It's been a year since the word "streetcar" started circulating through the halls of City Hall; as Jim noted upon his return from a so-called "streetcar workshop" in May '08, "It looks like the best idea since Mad Max Goldblatt's scheme for a downtown monorail." In January of this year, the Dallas City Council's Transportation and Environmental Committee took its first shot at streetcars, but came away with more questions than answers -- chief among those questions, how to pay for the trolleys.
On Monday, the committee will get yet another briefing on the subject from Dallas Area Rapid Transit's Jay Kline and Keith Manoy, program manager in the city's Public Works and Transportation planning department. Unfair Park got a sneak peek at the not-yet-posted PowerPoint presentation, which follows after the jump, in which you'll find three proposed alignments and several possible extension routes (to Oak Cliff-West Dallas, Deep Ellum and Dallas Farmers Market, for starters).
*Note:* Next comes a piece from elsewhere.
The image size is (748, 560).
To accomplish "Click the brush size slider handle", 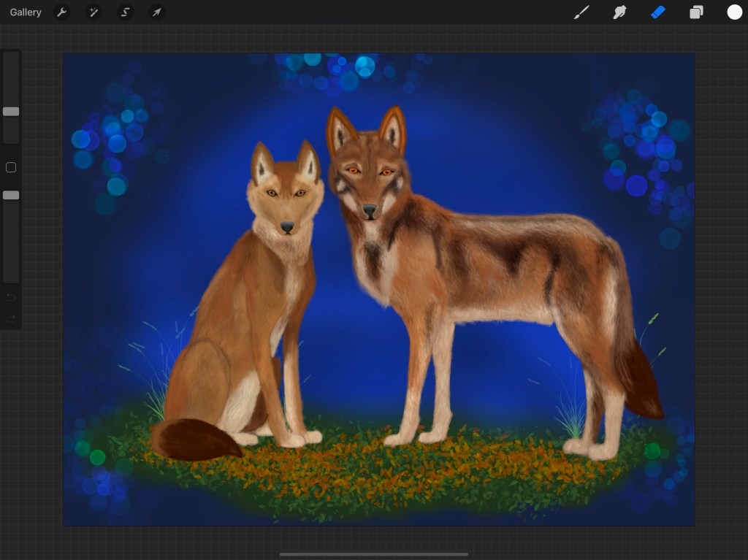I will coord(11,112).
The briefing also lays out the details of the Dallas-DART partnership: The city will provide "funding for infrastructure, vehicles and operations" and oversight (and the streets, natch), while DART will handle everything else: "coordination of system planning and design," procuring the trolleys and operating and maintaining the system.
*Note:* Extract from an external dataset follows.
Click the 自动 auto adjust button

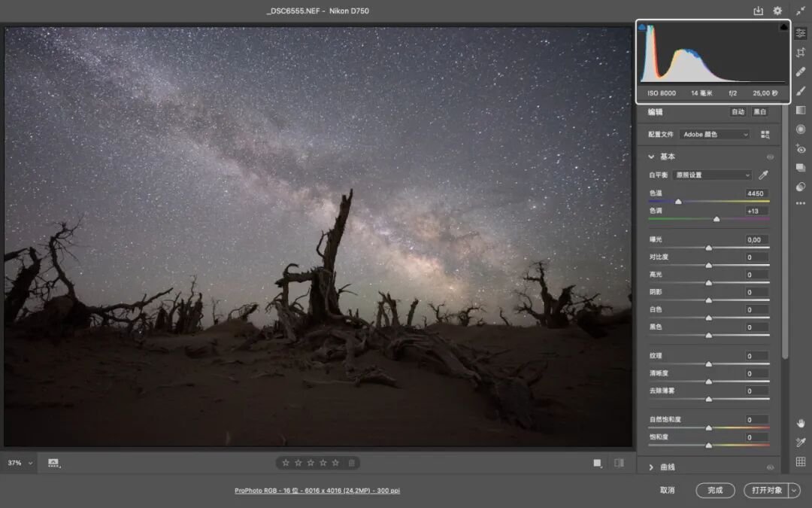pyautogui.click(x=738, y=112)
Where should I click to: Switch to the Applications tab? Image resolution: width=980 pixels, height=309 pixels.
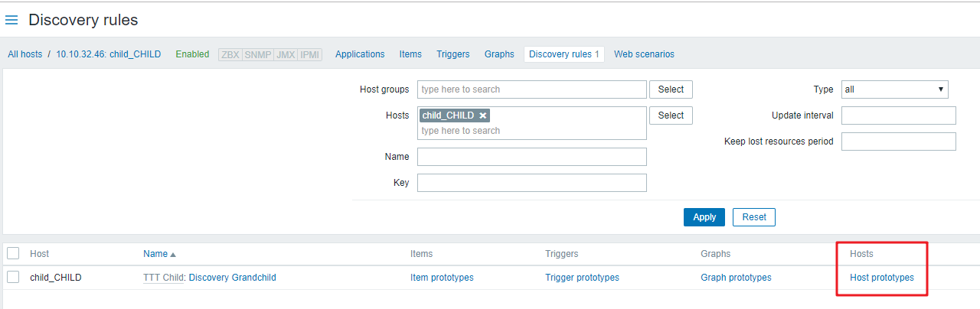360,54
But, again, there's a giant question mark on almost every page, as in: Who's gonna pay for all this and how? Listed among the "potential" funding sources: city bond funds, TIF revenues, DART's Site-Specific Shuttle Operating Policy and city parking fees. The presentation also notes that beginning this very Tuesday, DART and the city are prepared to get serious with the creation of a comprehensive implementation plan that it wants to present to the council some time in the early fall.